Turner Prize shortlist - The critic's verdict
Wednesday, 14 May 2008
Goshka Macuga
Macuga is the artist as orchestrator, archivist, assembler and curator. She likes to think of her art as not so much discrete objects, as things to be seen in relation to other things. And that word thing is deliberately chosen because it has a studied neutrality to it, for when Macuga shows her work, the parts don't necessarily have to be made by her. They could have been chosen, found or juxtaposed. They often have a studied, unemotional neutrality. Think of a piece of rock, for example, and what that can mean when reared up against a white wall, or marooned in the middle of a display of books. It would mean quite different things, wouldn't it? The point is how we look, she is telling us, what spaces we use, how those spaces are vivified in relation to other spaces. In short, she is the most unassuming of authors. Not since Jeremy Deller have we had an artist on a Turner shortlist who has taken quite such a back seat in their own creative life.
Mark Leckey
If you could conjure up a being who might somehow be the exact opposite of Runa Islam, someone wholly lacking in gravity and portentousness, you might end up with the likes of a character such as Leckey. But can an artist be a character in the way that an actor can fling off yesterday's role, and put on the lineaments of someone else? Well, that is what Leckey's work feels like – the product of someone who is forever hiding behind one mask or another. He is a comedian, a trickster, a poser, a funster. His work feels silly, outrageous, retro.
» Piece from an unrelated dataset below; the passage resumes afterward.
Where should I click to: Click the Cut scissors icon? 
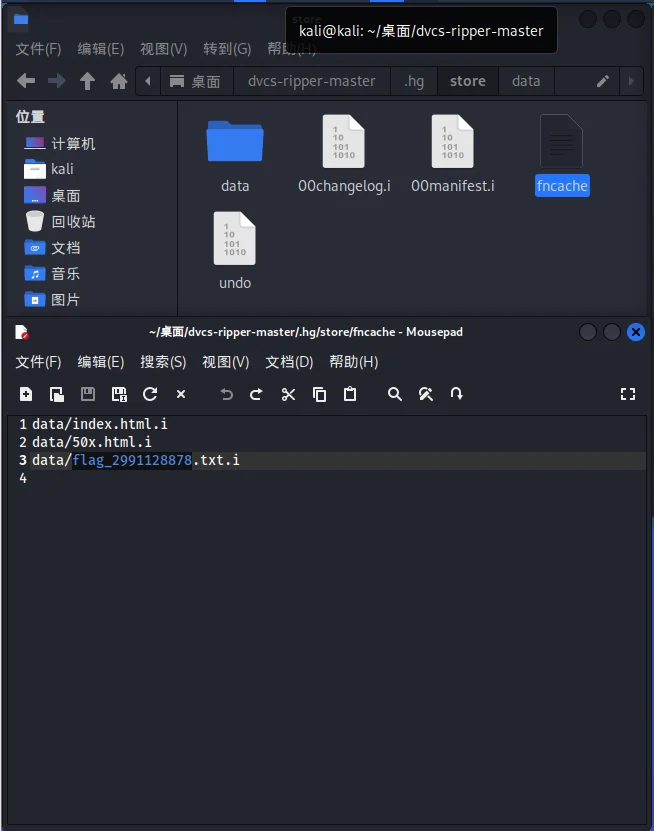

It represents a kind of smash-and-grab raid on whatever elements of popular culture happen to be within the range of his huge appetite this time around. Take the film he made for the Tate Triennial in 2006, for example. That film juxtaposed a rabbit sculpture by Jeff Koons, himself a man who loves to wallow in all the gleeful tawdriness of popular culture, with the interior of Leckey's own flat. The physical contours of the flat were something to do with – had an enormous amount in common with – that oversized rabbit. Or so we were led to surmise. Now how much sillier could you be than that? But there is a pleasing, reckless and no-holds-barred verve about the work, and that is fairly uncommon for the Turner Prize.
Runa Islam
Islam's videos are finickily self-conscious. She tweezers out tiny segments of films by others, splices and refashions them. She takes the promise of a narrative, then slows it down so much we yearn for a narrative resolution – which is denied us. In First Day of Spring, rickshaw drivers gather in preparation for... what exactly? Not plying their trade, certainly not that. No, the very inertia of the film, how it lingers on one man's face after another, obliges us to attend to the tiniest change in each facial feature precisely because... well, what else is one to do with one's precious time? The exercise feels smoothly cerebral but lacking in human interest. We are being obliged to sit in a lab as a scientist subjects us to an experiment being undertaken for their sake. That is how her work feels, undertaken for reasons of private satisfaction, and not to engage a wider public. We feel marginalised.
Cathy Wilkes
As a kind of figurative sculptor – pay heed to that note of doubt – Wilkes takes bits and pieces and puts them together, oddly. Sometimes she will take a human likeness – a fragment of a mannequin, for example – and attach to it part of a child's buggy. What is all this strange mix-and-matching all about? Perhaps it is something to do with the female identity, a woman living as part human and part an extension to a child's buggy. There is rich humour, and a feminist message. It is shambolically pleasing and close to the way we often feel.